Gene expression study of mitochondrial complex I in schizophrenia and paranoid personality disorder
Published in The World Journal of Biological Psychiatry, 2018
Arvin Haghighatfard, Sarah Andalib, Mozhdeh Amini Faskhodi, Soha Sadeghi, Amir Hossein Ghaderi, Shadi Moradkhani, Jalal Rostampour, Zeinab Tabrizi, Ali Mahmoodi, Talie Karimi, Zakieh Ghadimi
Gene expression studies of mitochondrial complex I help to clarify the pattern of bioenergetics effects in behaviour and psychiatric disorders. Several studies which considered the gene expression of the largest subunits of mitochondrial complex I presented it as potential peripheral biomarker for SCZ (Taurines et al. 2010; Akarsu et al. 2014). The present study examined gene expression of whole subunits in complex I in two psychiatric disorders for the first time, and detected a pattern of gene expression alterations including up- and down-regulations showing the importance of small subunits as well.
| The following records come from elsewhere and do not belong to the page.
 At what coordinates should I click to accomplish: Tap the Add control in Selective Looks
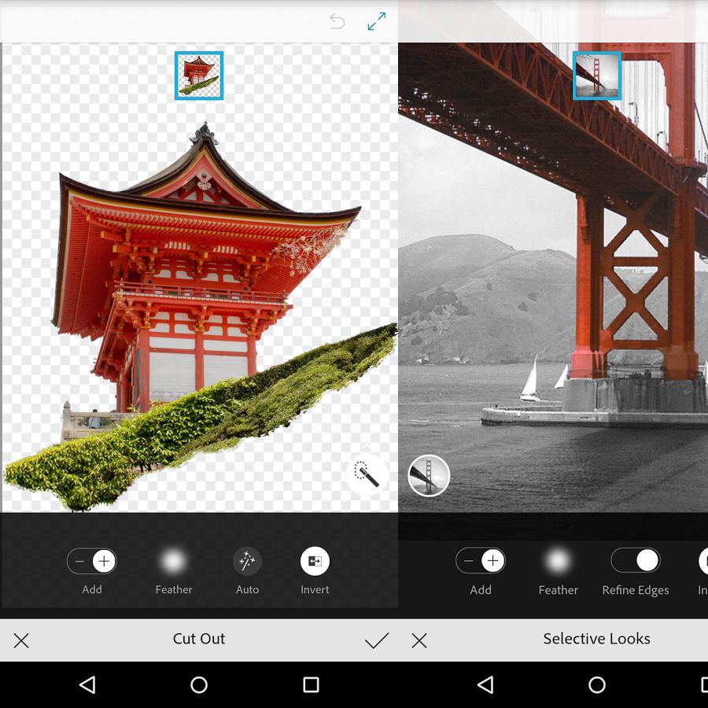[481, 561]
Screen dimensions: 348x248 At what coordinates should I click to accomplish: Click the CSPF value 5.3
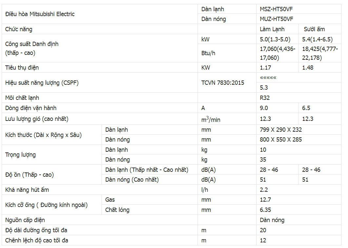click(x=264, y=88)
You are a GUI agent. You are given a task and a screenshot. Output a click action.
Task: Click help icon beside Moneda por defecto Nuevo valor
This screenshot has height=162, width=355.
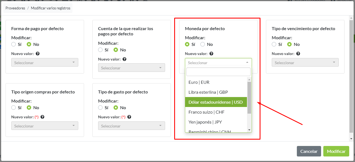(211, 54)
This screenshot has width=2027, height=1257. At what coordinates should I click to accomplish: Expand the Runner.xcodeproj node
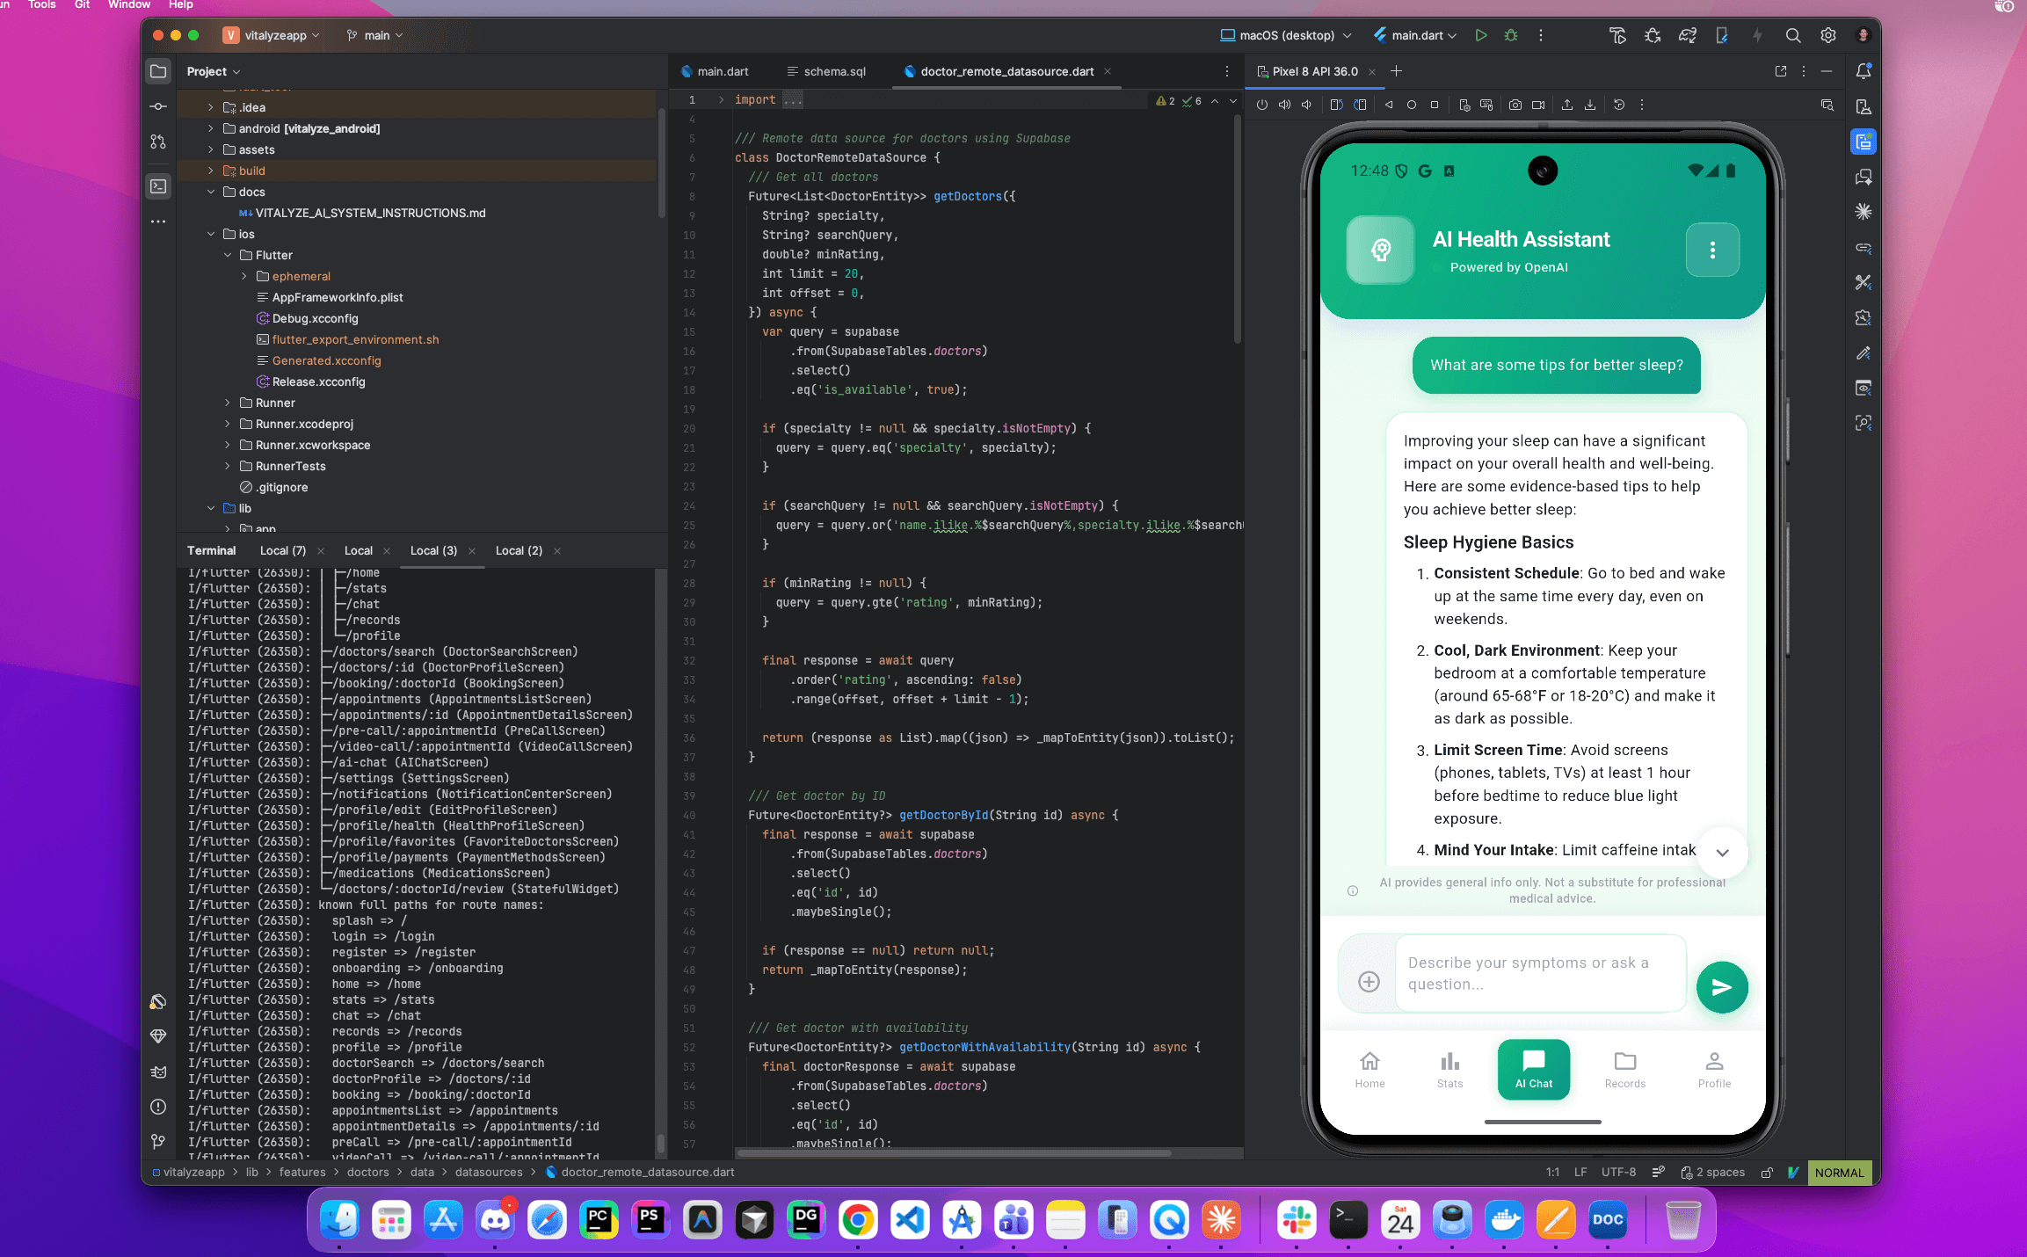point(229,424)
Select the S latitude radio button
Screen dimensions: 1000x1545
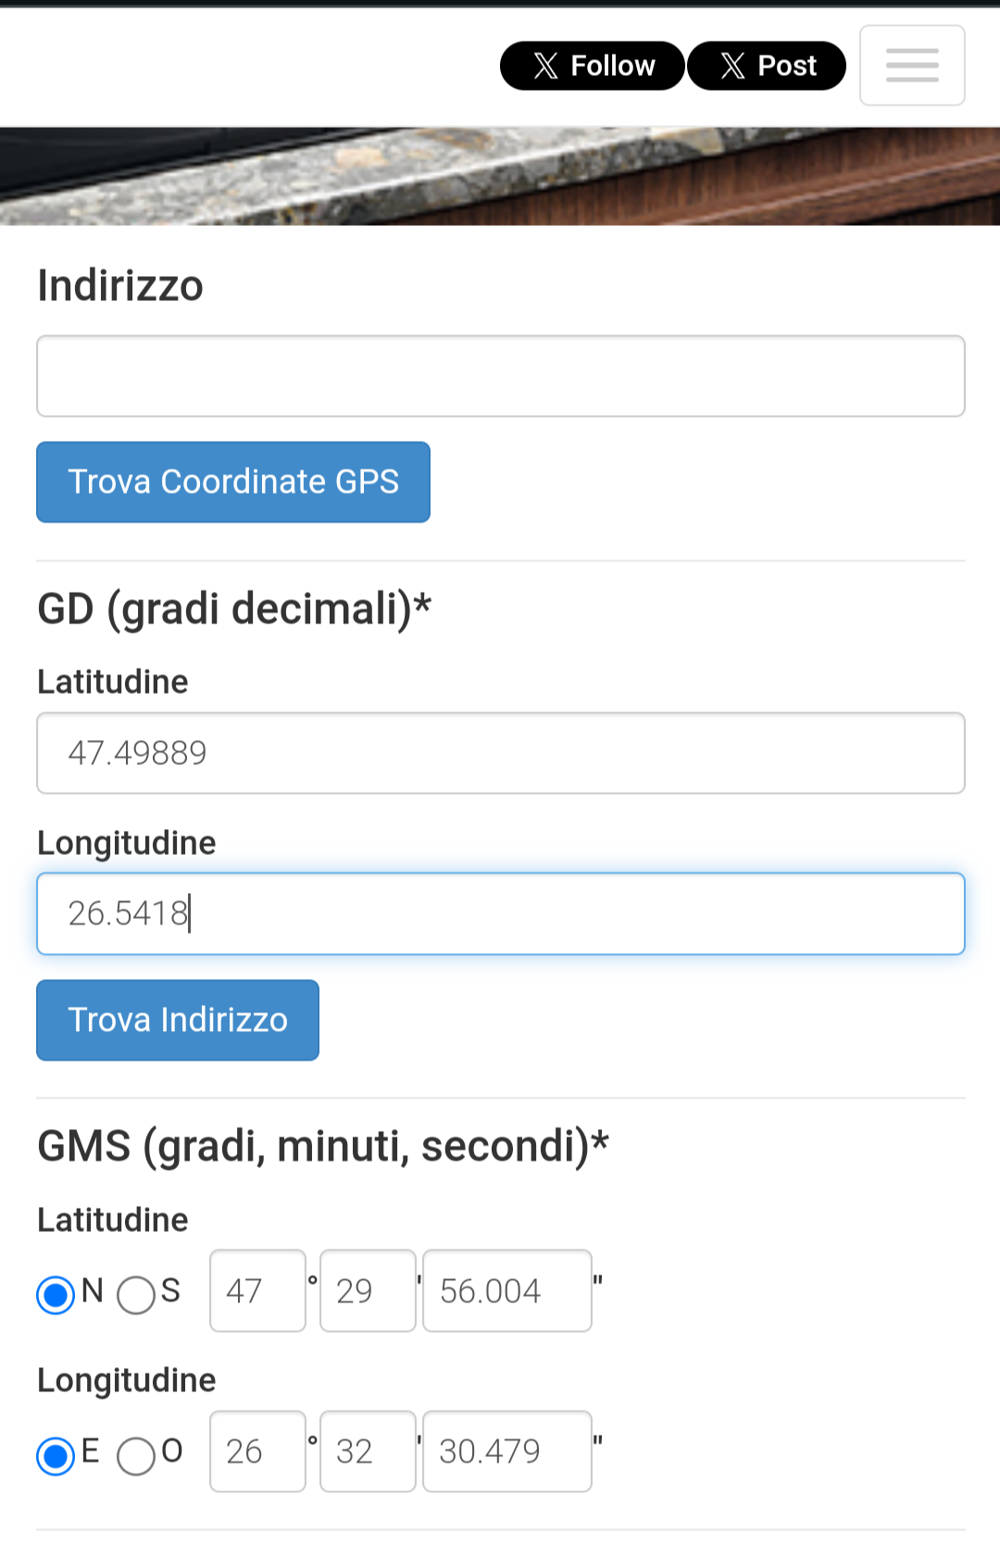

This is the first gene expression study in PPD. Shared gene expression patterns of both disorders support the hypothesis of a similarity in pathophysiology of PPD and SCZ. Eighteen candidate genes were detected in SCZ and 11 genes in PPD; all of the candidate genes found in PPD were among the 18 differentially expressed genes found in SCZ and their alteration directions were the same in both disorders. These findings confirmed role of genomic core subunits in SCZ. Down-regulation of NDUFS7 and NDUFS8 along with up-regulation of NDUFS1, NDUFV1 and NDUFV2 were detected in both SCZ and PPD patients. Deregulation of these five subunits from 14 core subunits may cause abnormal structured complex I in neural cells, which leads to abnormal energetic state and altered neural activity. None of the seven mitochondrial genes showed a change in expression, which may reduce the importance of a maternal pattern in the heritance of SCZ and PPD. Over-expression of several supernumerary subunits was detected in SCZ and PPD patients. As oxidative stress is increased in psychiatric disorders, it may relate to the role of supernumerary subunits in protection against oxidative stress. Under-expression of five supernumerary subunits was detected in SCZ. Under-expression of NDUFB11 (which is only under-expressed in supernumerary subunits in PPD patients) was reported in brain tissue samples from SCZ patients (Huang et al. 2014). Also, down-regulation of the NDUFA1 gene was reported in progressive neurodegenerative diseases, including Alzheimer’s disease (Fernandez‐Moreira et al. 2007).